Collected data:
-*-

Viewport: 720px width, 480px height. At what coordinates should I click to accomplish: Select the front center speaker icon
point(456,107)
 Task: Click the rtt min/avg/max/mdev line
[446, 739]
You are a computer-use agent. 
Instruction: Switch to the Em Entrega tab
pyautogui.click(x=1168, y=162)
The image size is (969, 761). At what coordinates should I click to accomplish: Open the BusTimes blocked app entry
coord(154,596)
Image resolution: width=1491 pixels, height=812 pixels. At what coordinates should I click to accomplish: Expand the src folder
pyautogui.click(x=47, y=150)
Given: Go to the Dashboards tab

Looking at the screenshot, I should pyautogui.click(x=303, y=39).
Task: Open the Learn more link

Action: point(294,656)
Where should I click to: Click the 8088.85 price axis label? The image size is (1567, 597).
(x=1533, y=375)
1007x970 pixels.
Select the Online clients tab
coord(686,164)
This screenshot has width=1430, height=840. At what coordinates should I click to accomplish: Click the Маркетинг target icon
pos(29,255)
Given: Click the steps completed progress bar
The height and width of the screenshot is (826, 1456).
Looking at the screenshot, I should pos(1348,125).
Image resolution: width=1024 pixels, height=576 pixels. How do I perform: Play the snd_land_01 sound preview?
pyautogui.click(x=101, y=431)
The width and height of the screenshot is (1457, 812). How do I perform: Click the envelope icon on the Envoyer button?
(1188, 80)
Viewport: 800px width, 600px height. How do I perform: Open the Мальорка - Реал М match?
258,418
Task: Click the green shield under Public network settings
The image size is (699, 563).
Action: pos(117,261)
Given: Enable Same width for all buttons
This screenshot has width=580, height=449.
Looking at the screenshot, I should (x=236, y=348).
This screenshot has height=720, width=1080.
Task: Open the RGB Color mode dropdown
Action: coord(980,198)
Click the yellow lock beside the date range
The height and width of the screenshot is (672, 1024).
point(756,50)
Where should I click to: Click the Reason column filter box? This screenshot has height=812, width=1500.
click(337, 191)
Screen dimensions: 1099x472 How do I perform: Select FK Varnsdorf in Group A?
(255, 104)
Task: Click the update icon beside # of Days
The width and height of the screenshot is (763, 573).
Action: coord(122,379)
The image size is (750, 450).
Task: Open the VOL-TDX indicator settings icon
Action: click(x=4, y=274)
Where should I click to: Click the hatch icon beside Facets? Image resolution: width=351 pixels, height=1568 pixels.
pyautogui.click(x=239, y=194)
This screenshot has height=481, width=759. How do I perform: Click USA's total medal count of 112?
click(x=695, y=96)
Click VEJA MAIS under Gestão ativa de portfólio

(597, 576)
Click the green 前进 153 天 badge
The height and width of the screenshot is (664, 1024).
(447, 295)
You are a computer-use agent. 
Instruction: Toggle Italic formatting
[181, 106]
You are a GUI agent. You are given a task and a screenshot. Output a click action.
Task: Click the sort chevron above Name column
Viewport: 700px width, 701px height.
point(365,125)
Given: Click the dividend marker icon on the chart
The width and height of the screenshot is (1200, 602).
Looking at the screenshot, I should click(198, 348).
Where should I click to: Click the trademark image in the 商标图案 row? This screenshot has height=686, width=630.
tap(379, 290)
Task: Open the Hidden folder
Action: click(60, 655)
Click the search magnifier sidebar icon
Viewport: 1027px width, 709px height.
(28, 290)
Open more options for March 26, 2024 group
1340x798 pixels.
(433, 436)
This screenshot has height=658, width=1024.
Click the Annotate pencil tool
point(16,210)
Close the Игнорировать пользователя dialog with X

-*-

### What you have to do
What is needed is a verbatim copy of every line in the records above from the one containing "The image size is (969, 761)." down to the one containing "1007x970 pixels.", both included, and nothing more.

### Written response
The image size is (969, 761). At what coordinates should I click to accomplish: Open the BusTimes blocked app entry
coord(154,596)
Image resolution: width=1491 pixels, height=812 pixels. At what coordinates should I click to accomplish: Expand the src folder
pyautogui.click(x=47, y=150)
Given: Go to the Dashboards tab

Looking at the screenshot, I should pyautogui.click(x=303, y=39).
Task: Open the Learn more link

Action: point(294,656)
Where should I click to: Click the 8088.85 price axis label? The image size is (1567, 597).
(x=1533, y=375)
1007x970 pixels.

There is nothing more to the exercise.